Exercises:
[A] Reproduce the stretch of the book review from "One of the coolest" through "nature of capitalism.", word for word.
[B] Answer these questions about the book review, one answer per line, marked the same way:
(i) What are the watches that everyone in the book wears called?
(ii) What powers Eileen's blacksuit?
(iii) Whom is Eileen trying to track down?
[C] Carry on the book review of Munroe's novel after its last sentence.

Excerpt:
□ □ □

Munroe does a great job of world building here. The book contains a lot of cool cyberpunk elements, but none of the technophilia that taints most cyberpunk. For example, everyone has these cool watches, called Ristwatches, that do everything from waking the characters in the morning, to beaming them entertainment, to transferring funds. Then of course, there is the Self technology, which makes everyone who uses it digital, forever young, and immortal. I also like the idea of the coolhunters, which he touched upon briefly in Angry Young Spaceman. Munroe attacks crass consumerism and commercialism in his books, and this idea I could just see happening, especially in light of manufactured boy bands like N'Sync. Add in the regular people delivering product pitches (in restaurants, elevators, etc), and private corporations abolishing all governments, and you have one weird and scary future.

One of the coolest bits of hardware though, is Eileen's blacksuit, which she wore when attacking rival corporations in her black ops days. She is using it to track down her grandson, who has vanished somewhere in Frisco. With the suit, Eileen can accelerate to great speed, connect to Munroe's future version of the Internet, and do all of the other things you'd expect from such a garment. There is one drawback, however: it is powered by Eileen's body, making her age prematurely and basically feeding on her life force. Eileen hopes to use it to track down her grandson's physical body. The location of the bodies of the Self inductees is a huge corporate secret, a mystery that is key to the denouement of the book, which is basically an indictment of the exploitative nature of capitalism.

□ □ □

Available data:
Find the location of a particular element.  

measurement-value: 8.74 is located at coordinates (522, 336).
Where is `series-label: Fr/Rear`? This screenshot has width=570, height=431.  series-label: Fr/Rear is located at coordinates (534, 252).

□ □ □

Activity answers:
[A]
One of the coolest bits of hardware though, is Eileen's blacksuit, which she wore when attacking rival corporations in her black ops days. She is using it to track down her grandson, who has vanished somewhere in Frisco. With the suit, Eileen can accelerate to great speed, connect to Munroe's future version of the Internet, and do all of the other things you'd expect from such a garment. There is one drawback, however: it is powered by Eileen's body, making her age prematurely and basically feeding on her life force. Eileen hopes to use it to track down her grandson's physical body. The location of the bodies of the Self inductees is a huge corporate secret, a mystery that is key to the denouement of the book, which is basically an indictment of the exploitative nature of capitalism.

[B]
(i) Ristwatches
(ii) Eileen's body
(iii) Her grandson

[C]
Munroe attacks the ways in which capitalism is like a pyramid scheme, and the ways in which it exploits workers. He is also commenting on the constant intrusion of ads in our lives. Like the Internet, Frisco is full of ads, but those who order the Platinum Package have the option of turning their ads off. Sounds like today's Web hosting and Internet packages to me.

What I like best about Jim Munroe is that he knows how to use the trappings and tropes of science fiction to tell great stories, without trying to belong to any of the cliques. Even his style is different: conversational, informal, and not like contemporary SF at all. It's as if he has read enough SF to know how it works, but his writing style is informed by other bodies of literature. He takes just what he needs from the genre -- setting, equipment, ideas -- and leaves the rest behind, melding these things into something entirely his own, something that isn't traditional SF, but different, better, and able to reach those who think that SF is more than just rockets and ray guns. If you're looking for something a little bizarre and quirky, or if you're seeking to bring a person who doesn't read SF into the fold, look no further.